HIV-carrier gives birth to healthy twins

Rambam twins born to woman in her 30s were produced with in-vitro fertilization after first viral IVF unit was created in Israel last year.

baby in cot 311 (photo credit: Illustrative photo)
baby in cot 311
(photo credit: Illustrative photo)
A week after Hadassah University Medical Center announced the birth of its first healthy baby fathered by an HIV carrier, Rambam Medical Center reported on Monday its first two births of healthy babies, whose mother is HIV positive.

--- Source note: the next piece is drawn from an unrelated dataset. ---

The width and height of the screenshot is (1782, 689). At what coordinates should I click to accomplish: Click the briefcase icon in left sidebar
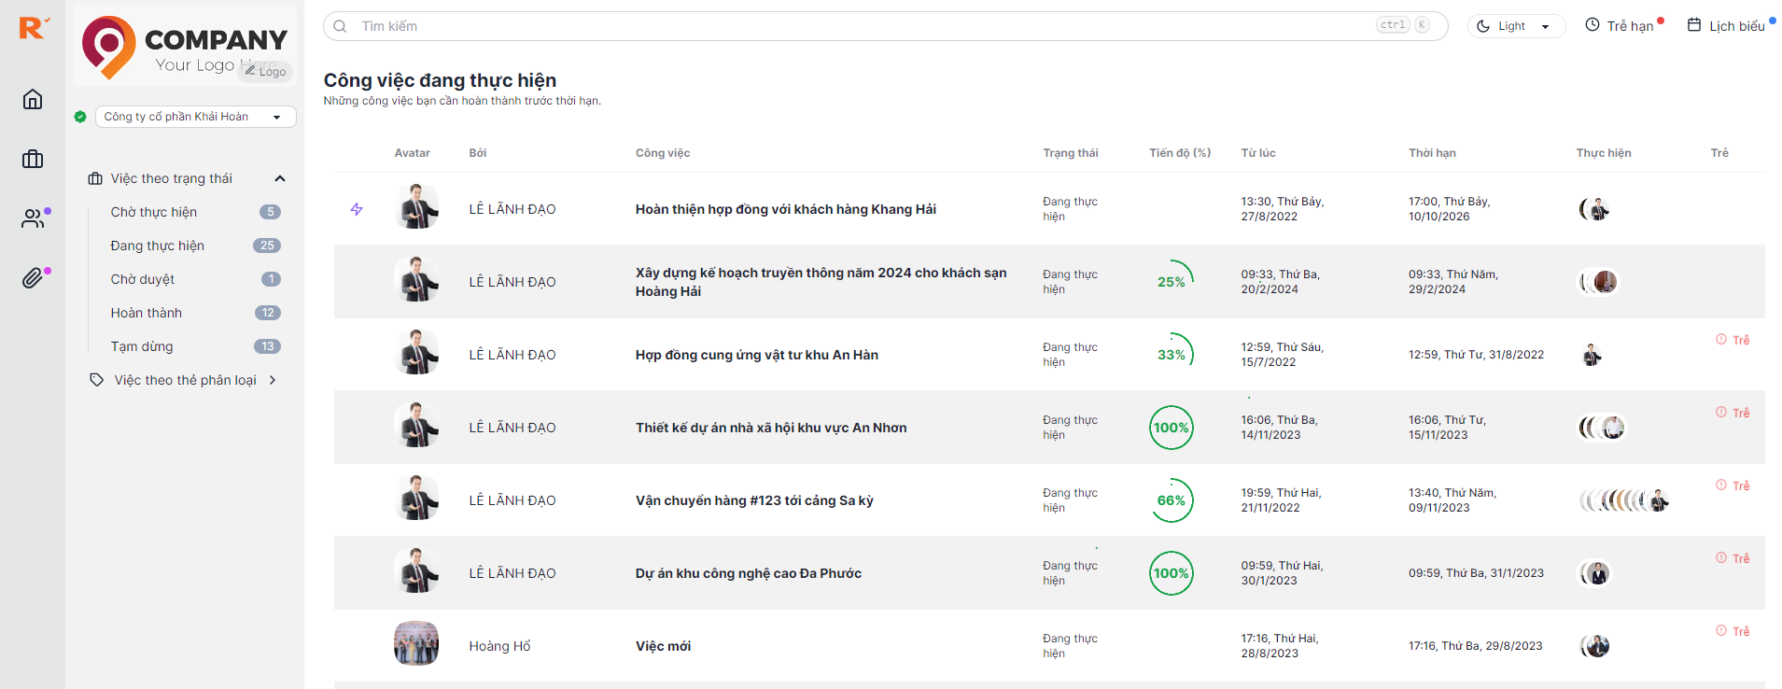[x=33, y=159]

The Hadassah baby was made possible by the special rinsing of semen to remove the deadly virus; the Rambam twins born to a woman in her 30s were produced with in-vitro fertilization.
In April a year ago, the Haifa hospital set up its viral IVF unit – the first of its kind in Israel – for helping HIV-carriers and those with other chronic viral diseases to have healthy babies. The unit was funded jointly by Rambam and the Health Ministry. Until now, couples with HIV who wanted children were often turned down, or went abroad to private fertility clinics.
Immediately after the opening of Rambam’s new clinic was published, queries were received from couples in Israel and abroad. Among the first was from the woman who gave birth to the healthy twins, who also conducted a public campaign to have the right to become a mother.
Dr. Avi Leitman, who heads the clinic, said the woman underwent only a few fertility cycles before she became pregnant with the healthy embryos. Dr. Einat Kerem, who is responsible for monitoring pregnant HIV-carriers and their babies, said that the clinic did not introduce a technological innovation that is unknown abroad, but that it was a first in Israel.
“The new mother is the first to do it. For her and women like her, the clinic was established,” she said.
The NIS 2 million clinic has a special lab that requires intensive cooperation among a variety of professionals in the fields of immunology, hepatitis B or C, virology and IVF.
When the male partner is a carrier of HIV, or has infectious hepatitis, his semen is rinsed to separate sperm that is not carrying the virus from healthy ones. The sperm is then inserted individually into the egg of the healthy mother via intracytoplasmic sperm infection.
In the case of a female carrier, healthy sperm is injected into healthy ova chosen from among the mother’s eggs.